Lay out the material from the line with "737x398 pixels. At" to the line with "point(32,389)", both included, as a two-column CSV headed ask and response. Give one row apiece with the text under ask and its reply under response, each in a single quoted field with line breaks turned into spaces, and leave the pictures out.

# Material supplied
+-------+

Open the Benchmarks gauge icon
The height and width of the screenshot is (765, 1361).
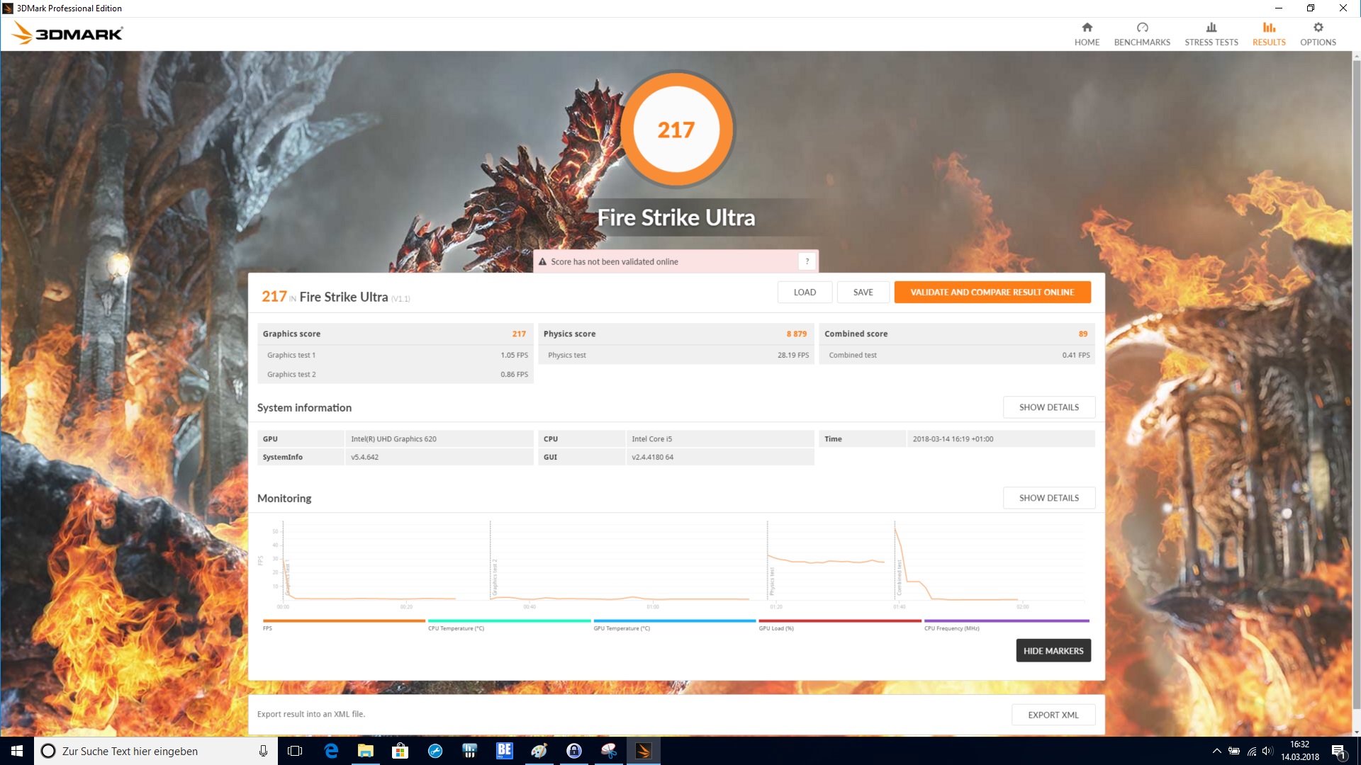pos(1142,28)
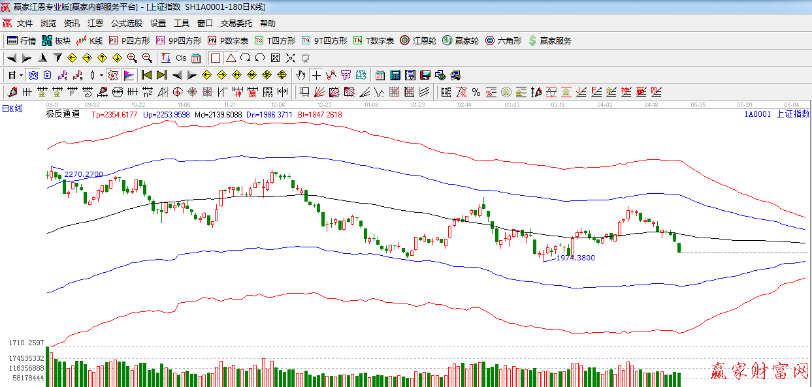Open the candlestick style dropdown arrow
812x387 pixels.
pos(101,74)
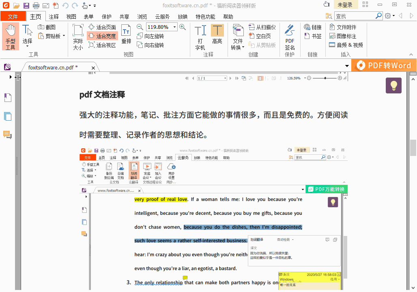Open the 文件 menu
This screenshot has width=417, height=292.
click(x=13, y=16)
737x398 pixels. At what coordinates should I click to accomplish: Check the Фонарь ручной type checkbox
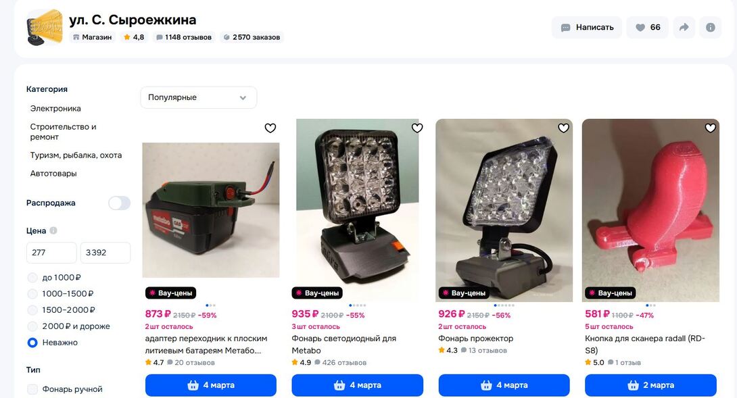point(32,389)
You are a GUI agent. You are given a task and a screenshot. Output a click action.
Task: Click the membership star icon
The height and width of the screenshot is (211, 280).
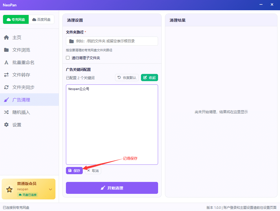(x=9, y=189)
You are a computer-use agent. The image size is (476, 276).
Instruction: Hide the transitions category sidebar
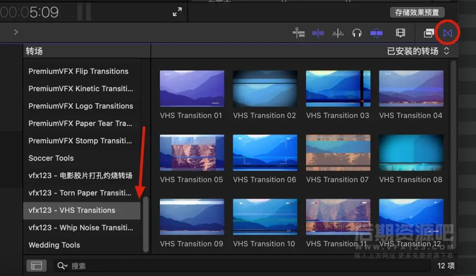37,266
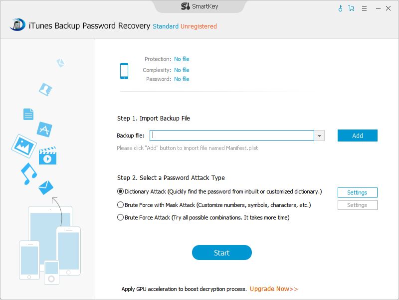399x300 pixels.
Task: Select Brute Force with Mask Attack
Action: tap(120, 205)
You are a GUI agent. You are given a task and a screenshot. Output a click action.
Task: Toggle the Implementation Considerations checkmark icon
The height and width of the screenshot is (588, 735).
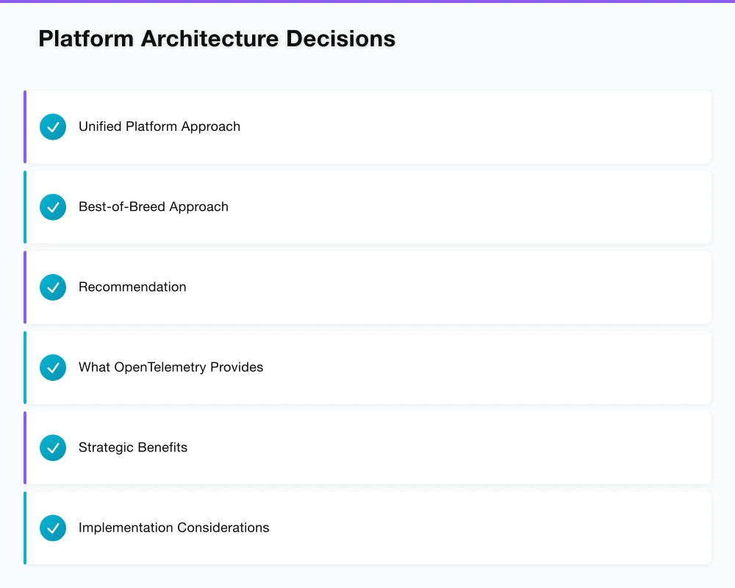pyautogui.click(x=53, y=528)
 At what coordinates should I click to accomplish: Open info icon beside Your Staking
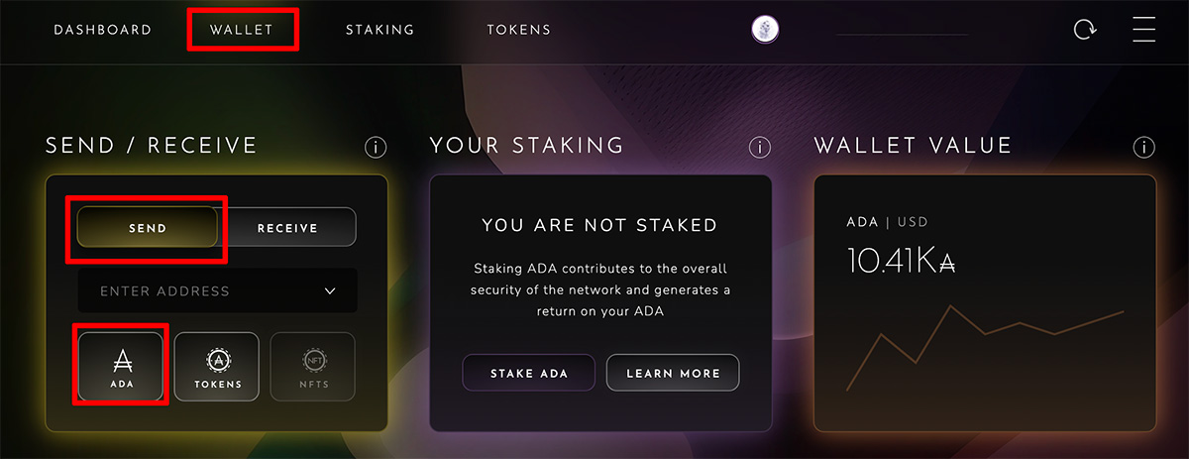(x=760, y=148)
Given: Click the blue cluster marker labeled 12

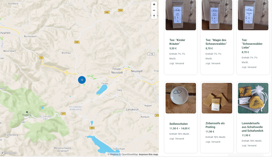Looking at the screenshot, I should (82, 80).
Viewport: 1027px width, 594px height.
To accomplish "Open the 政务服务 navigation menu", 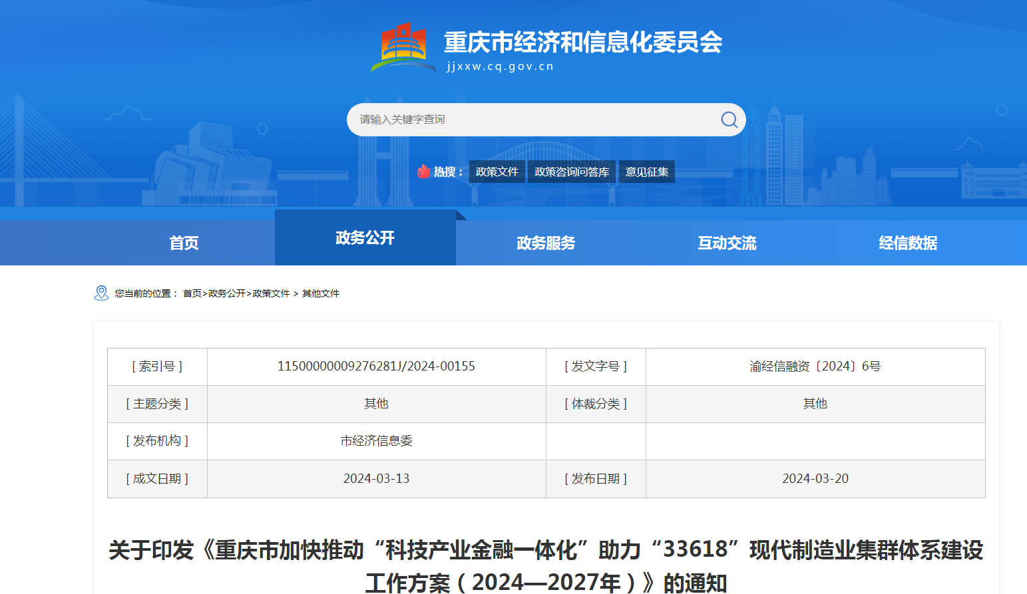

+-------+

# Solution to this exercise
ask,response
"737x398 pixels. At what coordinates should I click to accomplish: Check the Фонарь ручной type checkbox","point(32,389)"